June 27, 2012

Wordless Wednesday: What 109 Degrees Will Do to a Plant

Yesterday we broke a record in Texas. A high of 109 degrees was recorded in the middle of the city, only a couple of miles from where our garden grows. Or ceases to grow. In case you were wondering what the garden looks like (and why I'm totally ok with saying goodbye and waiting for fall...), this should answer some questions.

The gardens at 6:30 a.m., after a little watering. (Sorry it's blurry, I had peppers in one hand.)
The same gardens at 6:30 p.m., after a peak temperature of 109 degrees. Fahrenheit.
Peppers and tomatillos, 6:30 a.m.

After. Fin stopped to smell the roses, and show how hot it is.

Cucumber vines, 6:30 a.m.

Cucumber vines, 6:30 p.m.

Close-up of the cucumber vines at 6:30 p.m.

Something ate this cantaloupe.
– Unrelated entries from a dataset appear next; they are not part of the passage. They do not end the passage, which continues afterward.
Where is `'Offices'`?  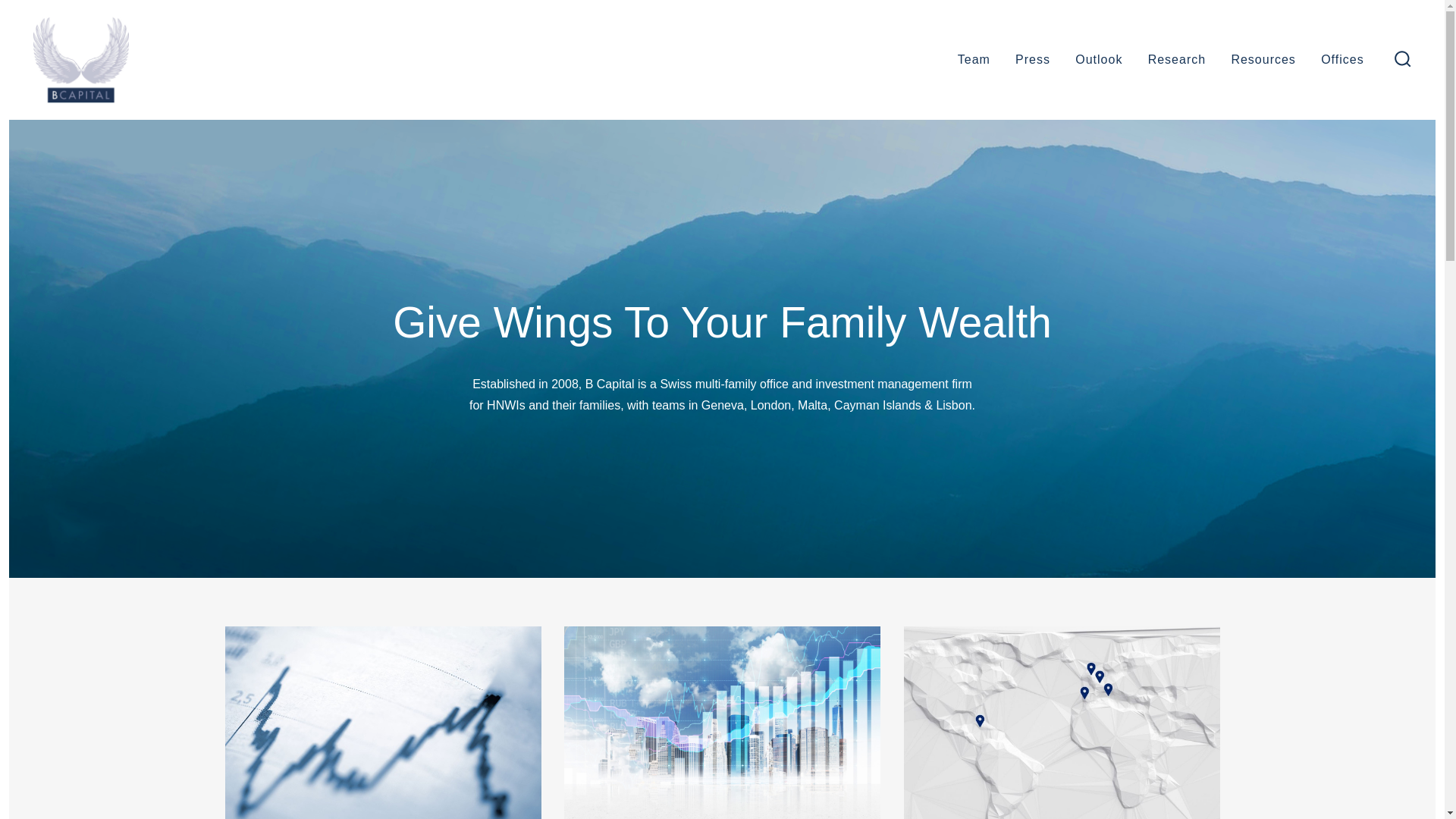
'Offices' is located at coordinates (1342, 59).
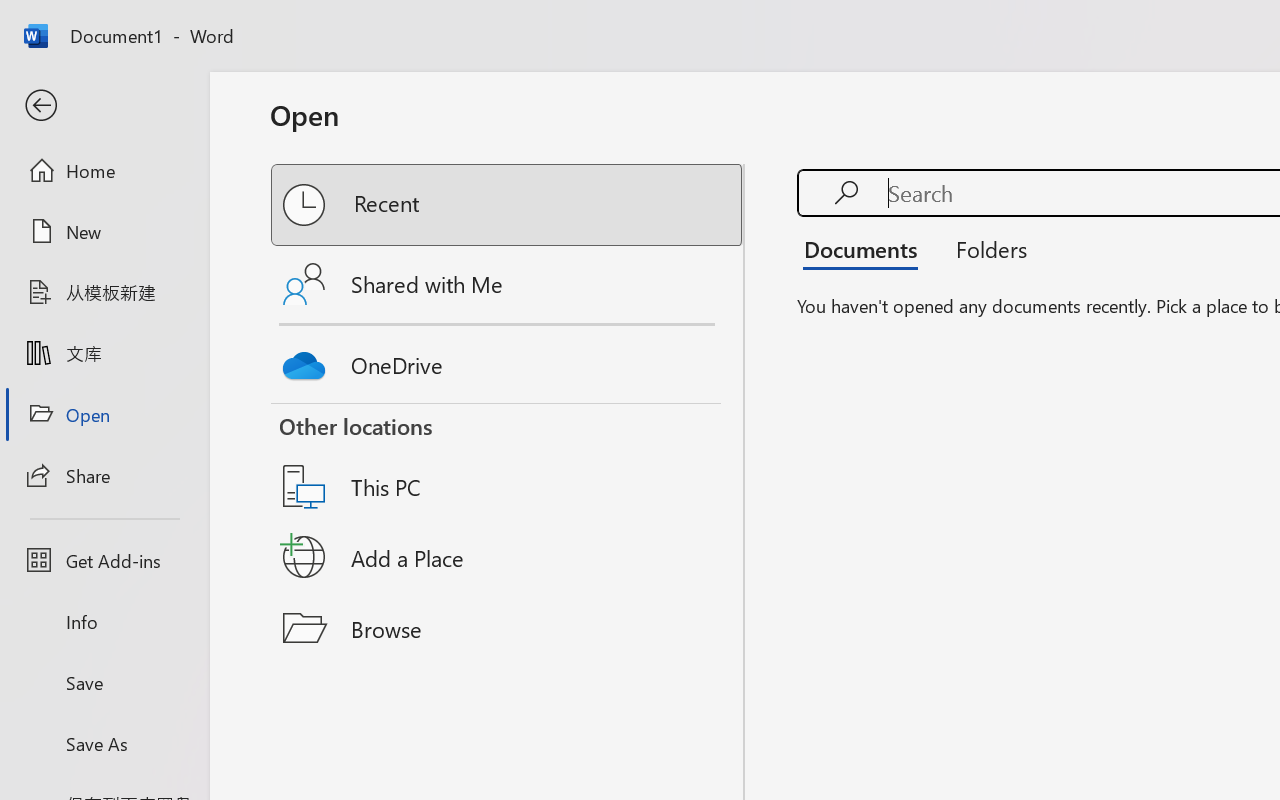 This screenshot has height=800, width=1280. I want to click on 'OneDrive', so click(508, 360).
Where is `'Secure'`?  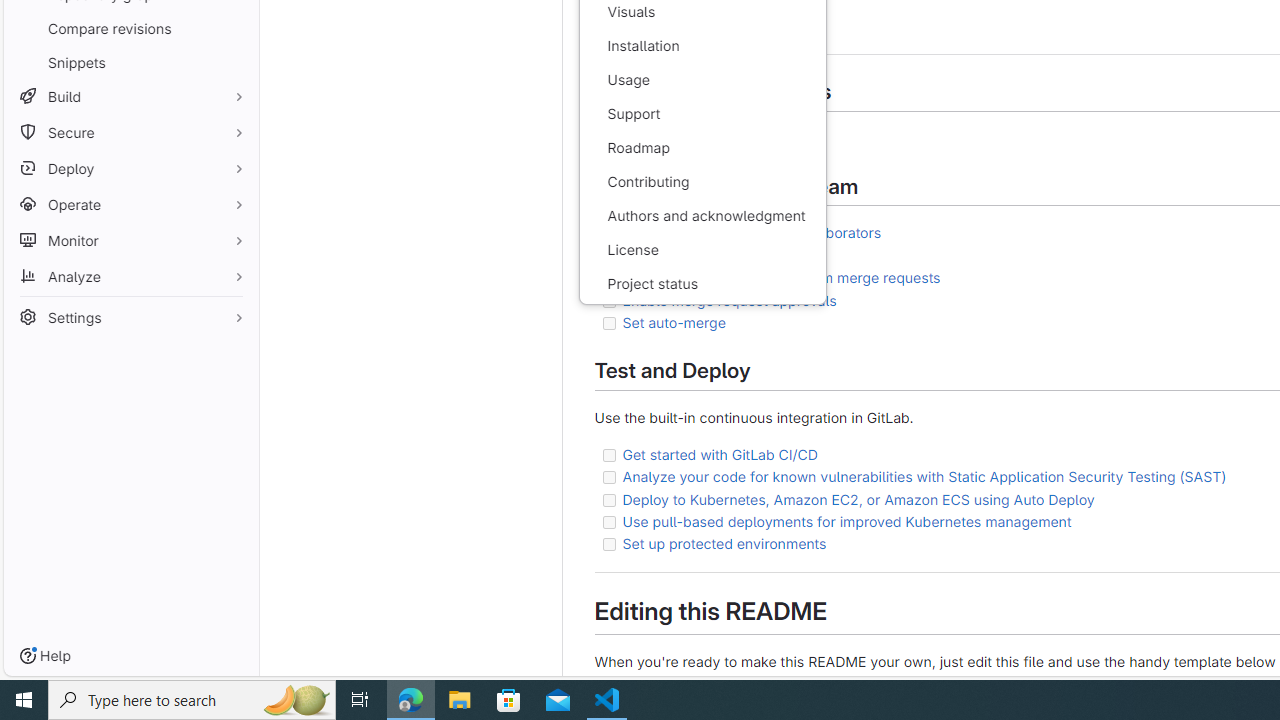
'Secure' is located at coordinates (130, 132).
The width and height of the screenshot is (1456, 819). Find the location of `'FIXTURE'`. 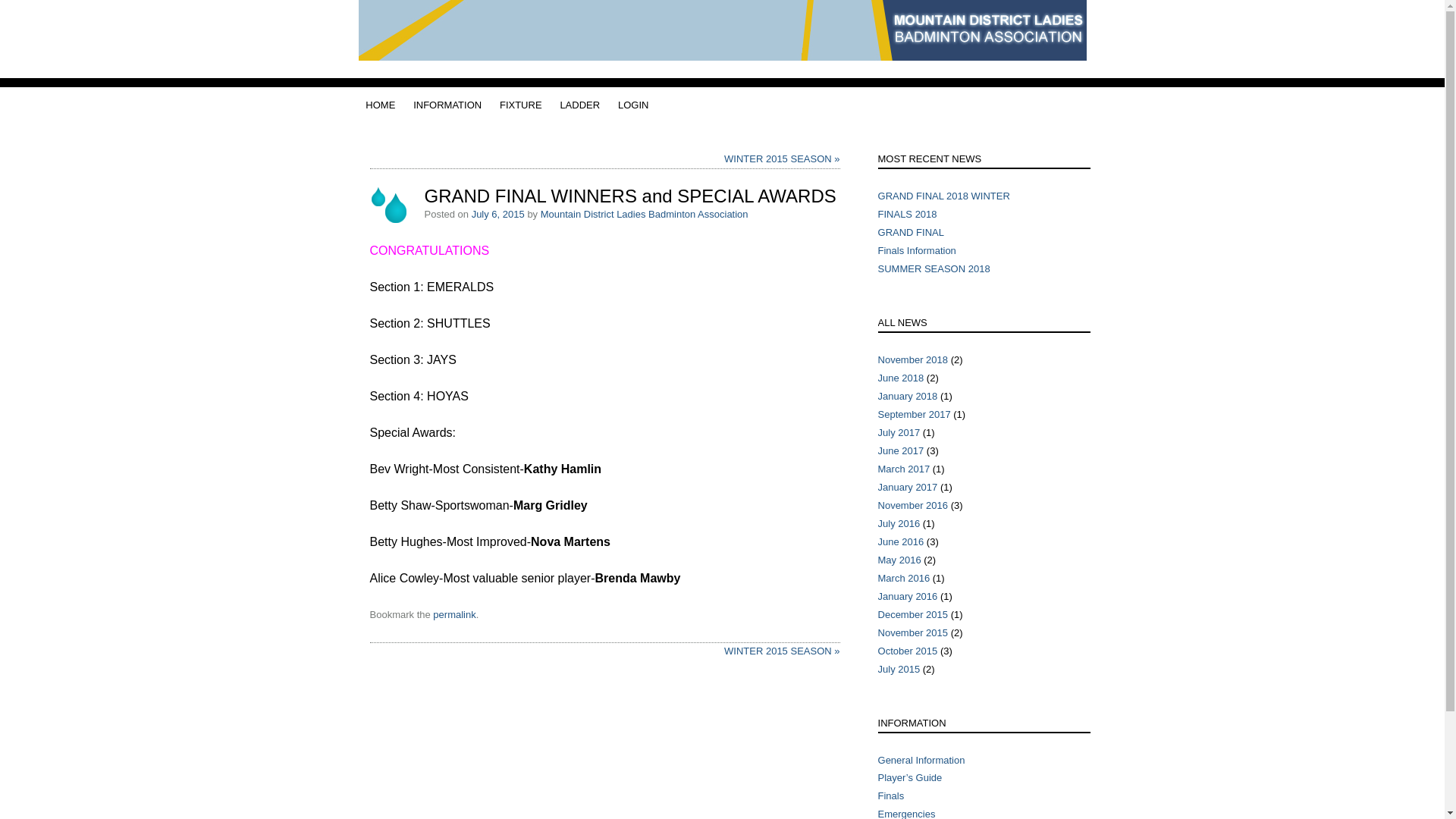

'FIXTURE' is located at coordinates (499, 104).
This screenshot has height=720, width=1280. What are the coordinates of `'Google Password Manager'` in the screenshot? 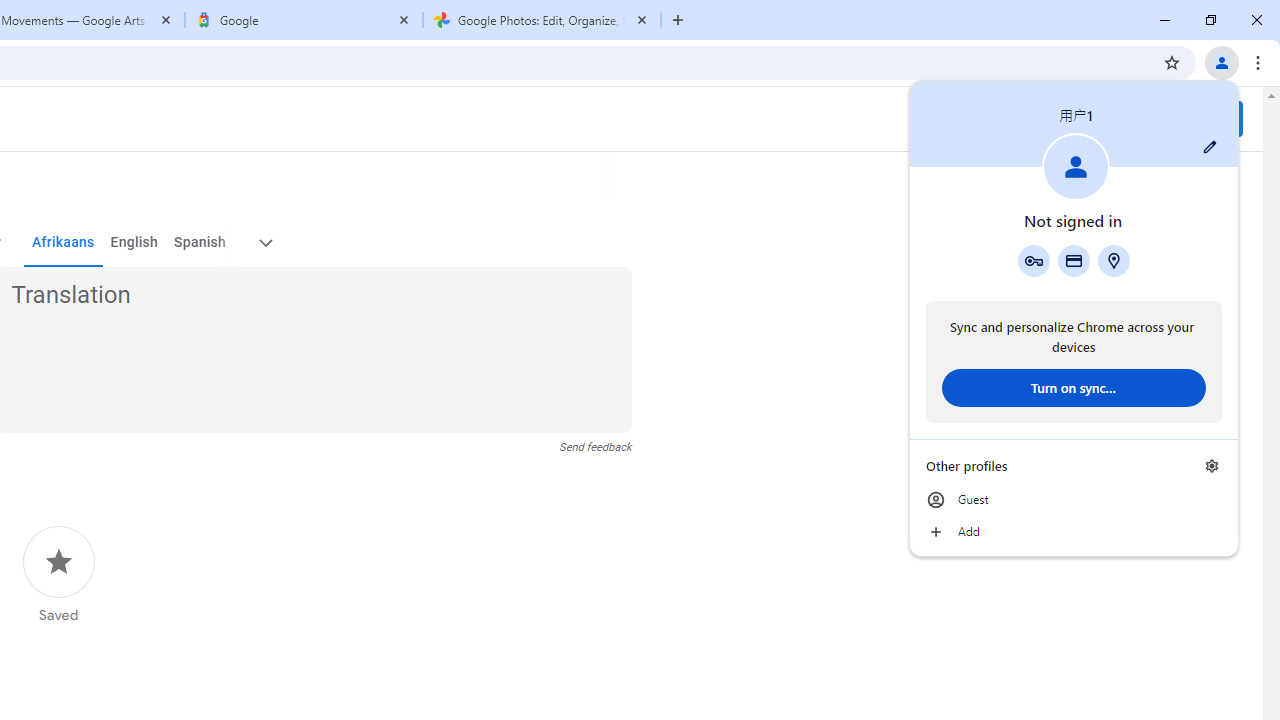 It's located at (1033, 260).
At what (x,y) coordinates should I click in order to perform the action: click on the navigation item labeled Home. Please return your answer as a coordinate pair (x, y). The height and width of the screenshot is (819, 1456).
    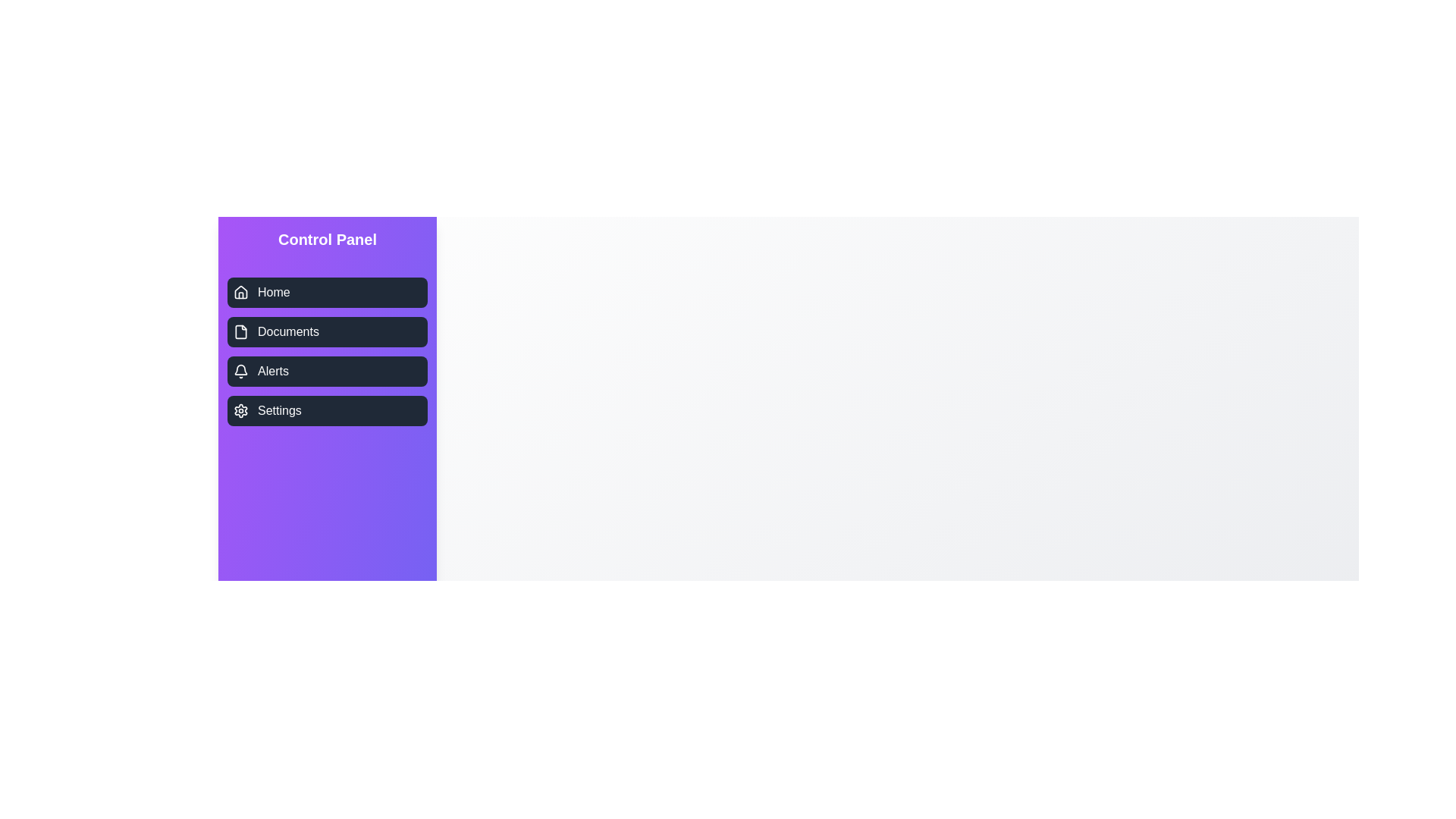
    Looking at the image, I should click on (327, 292).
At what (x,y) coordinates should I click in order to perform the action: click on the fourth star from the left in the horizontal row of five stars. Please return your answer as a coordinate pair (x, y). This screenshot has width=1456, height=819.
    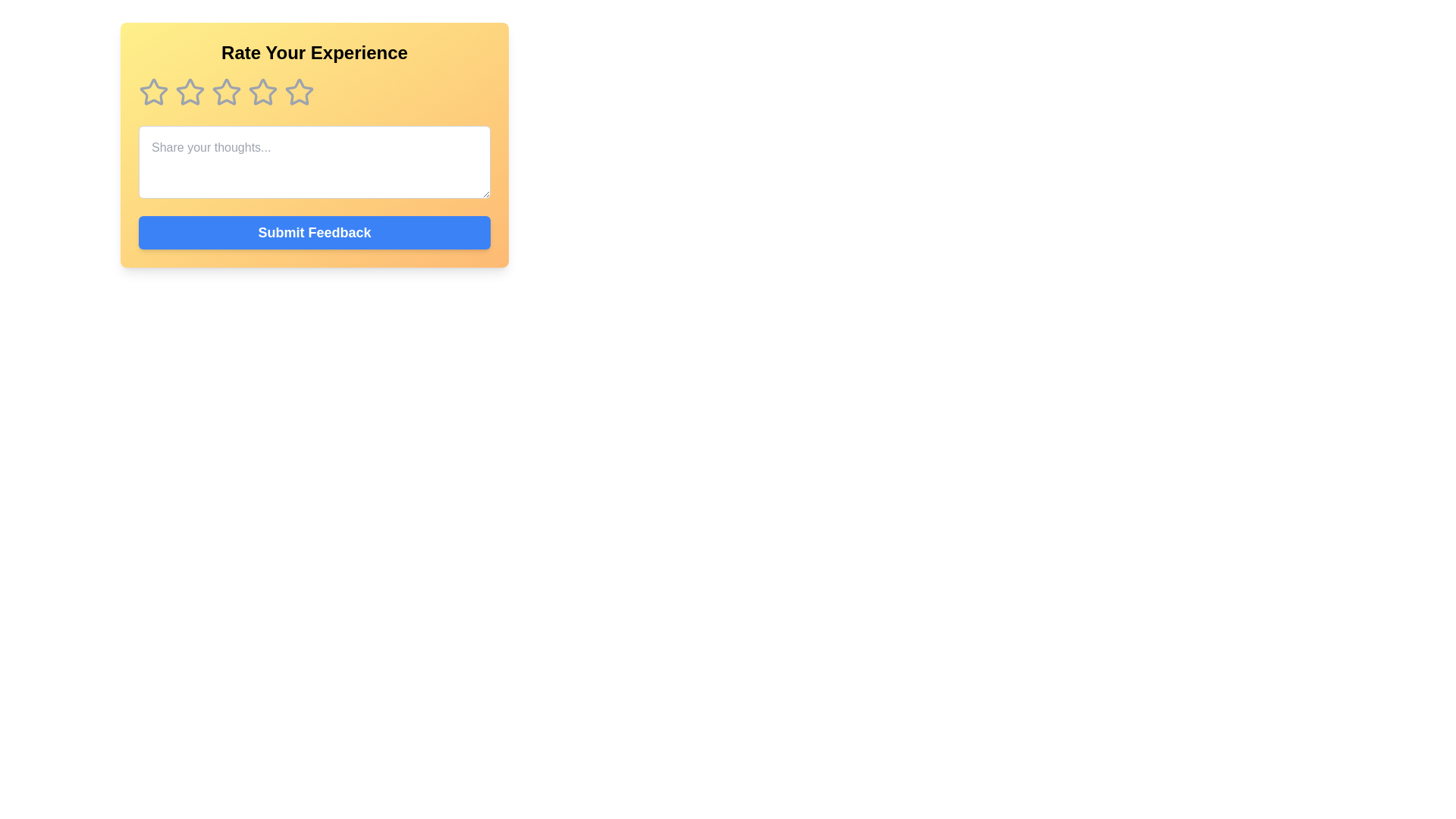
    Looking at the image, I should click on (225, 93).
Regrettably, it wasn't me. 
Despite some ugly leaves and way-too-small cages, the tomatoes are still producing!

The giant sunflower (taller than the house! almost!) and the watermelon patch.

Fin and Ryan showing the enormity of our magnificent sunflower.
My tall hubcap can't even reach the top!

Even with all this vine borer damage, two of the zucchini plants continue to produce about two zukes each week.


Claire Jain said...

I'm a little afraid of that hollow cantaloupe. What eats like that?